Il segreto di Liberato
La struttura è quella dei videoclip, solo allargata: una storia di ragazzi, di amori e aspirazioni che esprima i valori da attribuire al performer, inframezzata dai live e dalle immagini reali dei tour. La cosa curiosa è che il Liberato delle immagini vere (quello sul palco e quello con il passamontagna dietro le quinte) non ha lo stesso atteggiamento del Liberato animato, sembrano due personaggi diversi, quello vero più sfrontato, di strada e sicuro di sé, l’altro sensibile e romantico, ingenuo e fragile. Il film animato è fatto per trasmettere romanticismo, senso della mancanza di qualcosa che sta nel passato (come molte canzoni), rivela l’origine del nome e il perché del mistero sull’identità legandoli a un ricordo e soprattutto a un amore mai realizzato in pieno. È vero? Probabilmente no. Importa che sia vero? Sicuramente no.
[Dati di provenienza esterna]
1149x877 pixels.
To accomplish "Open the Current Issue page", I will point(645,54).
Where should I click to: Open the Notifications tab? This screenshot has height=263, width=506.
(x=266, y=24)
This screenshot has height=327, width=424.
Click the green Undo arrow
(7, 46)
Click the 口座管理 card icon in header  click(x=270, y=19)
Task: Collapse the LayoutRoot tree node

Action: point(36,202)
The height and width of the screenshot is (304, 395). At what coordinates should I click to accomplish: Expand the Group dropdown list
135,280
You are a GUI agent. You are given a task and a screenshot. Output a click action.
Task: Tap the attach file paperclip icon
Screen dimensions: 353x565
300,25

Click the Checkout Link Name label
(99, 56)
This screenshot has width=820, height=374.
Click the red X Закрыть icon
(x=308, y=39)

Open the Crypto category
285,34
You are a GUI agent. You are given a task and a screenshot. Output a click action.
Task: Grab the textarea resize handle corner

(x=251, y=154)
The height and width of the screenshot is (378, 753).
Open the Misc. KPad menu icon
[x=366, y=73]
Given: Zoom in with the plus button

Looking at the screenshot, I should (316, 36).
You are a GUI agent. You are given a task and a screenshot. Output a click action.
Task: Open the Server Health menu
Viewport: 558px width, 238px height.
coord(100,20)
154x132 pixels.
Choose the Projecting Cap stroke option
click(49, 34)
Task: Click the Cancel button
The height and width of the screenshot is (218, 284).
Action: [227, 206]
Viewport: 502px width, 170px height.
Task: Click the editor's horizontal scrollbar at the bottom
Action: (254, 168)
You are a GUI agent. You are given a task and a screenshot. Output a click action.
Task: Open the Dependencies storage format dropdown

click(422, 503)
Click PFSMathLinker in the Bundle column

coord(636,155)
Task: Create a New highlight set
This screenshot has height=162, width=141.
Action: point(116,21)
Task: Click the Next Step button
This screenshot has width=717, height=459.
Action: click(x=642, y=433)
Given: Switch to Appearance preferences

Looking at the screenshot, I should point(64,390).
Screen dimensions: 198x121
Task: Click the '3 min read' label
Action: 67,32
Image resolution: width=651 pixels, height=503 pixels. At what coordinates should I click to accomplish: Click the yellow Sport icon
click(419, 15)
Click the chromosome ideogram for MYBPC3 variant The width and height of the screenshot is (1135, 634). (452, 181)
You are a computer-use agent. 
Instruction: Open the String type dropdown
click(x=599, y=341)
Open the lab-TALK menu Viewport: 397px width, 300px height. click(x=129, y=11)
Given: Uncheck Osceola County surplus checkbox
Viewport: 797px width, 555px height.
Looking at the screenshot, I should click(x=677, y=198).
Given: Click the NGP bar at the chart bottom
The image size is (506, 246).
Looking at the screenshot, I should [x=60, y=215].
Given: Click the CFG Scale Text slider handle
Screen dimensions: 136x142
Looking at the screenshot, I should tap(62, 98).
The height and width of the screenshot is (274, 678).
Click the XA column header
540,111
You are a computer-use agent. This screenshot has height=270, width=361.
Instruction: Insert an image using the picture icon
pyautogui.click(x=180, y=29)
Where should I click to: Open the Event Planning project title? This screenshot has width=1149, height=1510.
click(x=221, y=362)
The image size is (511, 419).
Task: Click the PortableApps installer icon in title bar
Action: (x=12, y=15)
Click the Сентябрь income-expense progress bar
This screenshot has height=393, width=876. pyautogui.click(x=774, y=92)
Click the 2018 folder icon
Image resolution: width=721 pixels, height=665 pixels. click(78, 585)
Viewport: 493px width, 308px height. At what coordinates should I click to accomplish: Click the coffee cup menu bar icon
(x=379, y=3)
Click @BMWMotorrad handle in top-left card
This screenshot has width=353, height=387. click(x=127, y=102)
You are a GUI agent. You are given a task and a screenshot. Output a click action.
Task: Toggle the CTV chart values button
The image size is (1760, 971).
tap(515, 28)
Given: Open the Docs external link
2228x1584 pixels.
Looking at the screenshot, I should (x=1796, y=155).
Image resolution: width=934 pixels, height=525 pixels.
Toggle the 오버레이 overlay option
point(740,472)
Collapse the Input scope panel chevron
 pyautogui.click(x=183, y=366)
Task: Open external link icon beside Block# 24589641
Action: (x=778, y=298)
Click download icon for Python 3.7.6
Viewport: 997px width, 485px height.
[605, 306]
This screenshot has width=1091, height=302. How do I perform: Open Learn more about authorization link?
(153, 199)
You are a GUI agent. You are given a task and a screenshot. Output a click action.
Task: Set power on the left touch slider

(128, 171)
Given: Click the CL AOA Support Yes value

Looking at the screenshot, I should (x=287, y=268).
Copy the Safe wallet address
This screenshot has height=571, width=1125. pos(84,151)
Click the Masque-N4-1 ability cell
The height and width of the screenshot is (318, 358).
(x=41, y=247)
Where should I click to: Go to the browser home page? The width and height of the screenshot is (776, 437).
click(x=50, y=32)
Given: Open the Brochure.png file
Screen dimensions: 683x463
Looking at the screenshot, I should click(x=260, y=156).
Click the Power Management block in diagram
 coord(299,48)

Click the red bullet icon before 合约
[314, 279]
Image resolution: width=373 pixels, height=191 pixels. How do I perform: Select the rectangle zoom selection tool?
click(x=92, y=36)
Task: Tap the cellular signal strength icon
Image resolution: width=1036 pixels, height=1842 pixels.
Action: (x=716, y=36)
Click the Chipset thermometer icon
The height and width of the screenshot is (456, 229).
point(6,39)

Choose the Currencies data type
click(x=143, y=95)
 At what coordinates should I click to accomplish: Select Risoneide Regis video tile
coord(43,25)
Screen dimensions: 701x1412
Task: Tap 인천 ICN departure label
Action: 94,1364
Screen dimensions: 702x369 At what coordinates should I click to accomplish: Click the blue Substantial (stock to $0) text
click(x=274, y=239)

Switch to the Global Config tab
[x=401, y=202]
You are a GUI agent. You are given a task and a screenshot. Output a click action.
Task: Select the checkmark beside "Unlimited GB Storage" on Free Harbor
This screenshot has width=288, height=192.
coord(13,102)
L’arte è costruzione di un immaginario e l’immaginario di Liberato è coerente, ben fondato, perfettamente in armonia con la musica e soprattutto evocativo, che è esattamente ciò che manca (da sempre) alla musica italiana.
Furiosa: A Mad Max Saga
Se Furiosa: a Mad Max Saga ha un problema siamo noi. Noi e le nostre dannate aspettative. Quando è arrivato Mad Max: Fury Road nessuno poteva immaginare che George Miller avrebbe reinventato la sua stessa saga, né tantomeno che avrebbe reinventato tutta una maniera di fare cinema spettacolare d’azione e raccontare un mondo intero con un uso parco di dialoghi. La sorpresa è stata parte dell’impatto incredibile di quel film capace di sbigottire ogni cinque minuti. Ora per Furiosa invece della sorpresa c’è l’aspettativa, il suo contrario. Deve essere a livello di quell’altro. Per questo in nessuna maniera potrà esserlo. Assodato questo, assodato cioè che non si può replicare l’impatto di Fury Road, quello che Furiosa mette sullo schermo è, ancora una volta, cinema gigantesco.
Eileen
Una giovane casalinga vive un’esistenza monotona in un paese di provincia immerso nella nebbia. Un giorno arriva qualcuno capace di risvegliarne i desideri sopiti. Ma a volte dietro le superfici più placide dormono le pulsioni più oscure. Al cinema tutto questo ha un nome: “noir”. Non il noir delle metropoli decadenti. Quello dei posti piccoli e marginali dove la passione divampa incontrollabile dopo tanta carenza d’ossigeno. Quello di Il postino suona sempre due volte e di Ossessione. Eileen è degno erede di questa tradizione. Un piccolo grande film fatto di pochi elementi e di emozioni eteree, appena accennate, sotto cui batte un cuore di tenebra tanto più disturbante nella sua ineffabile normalità.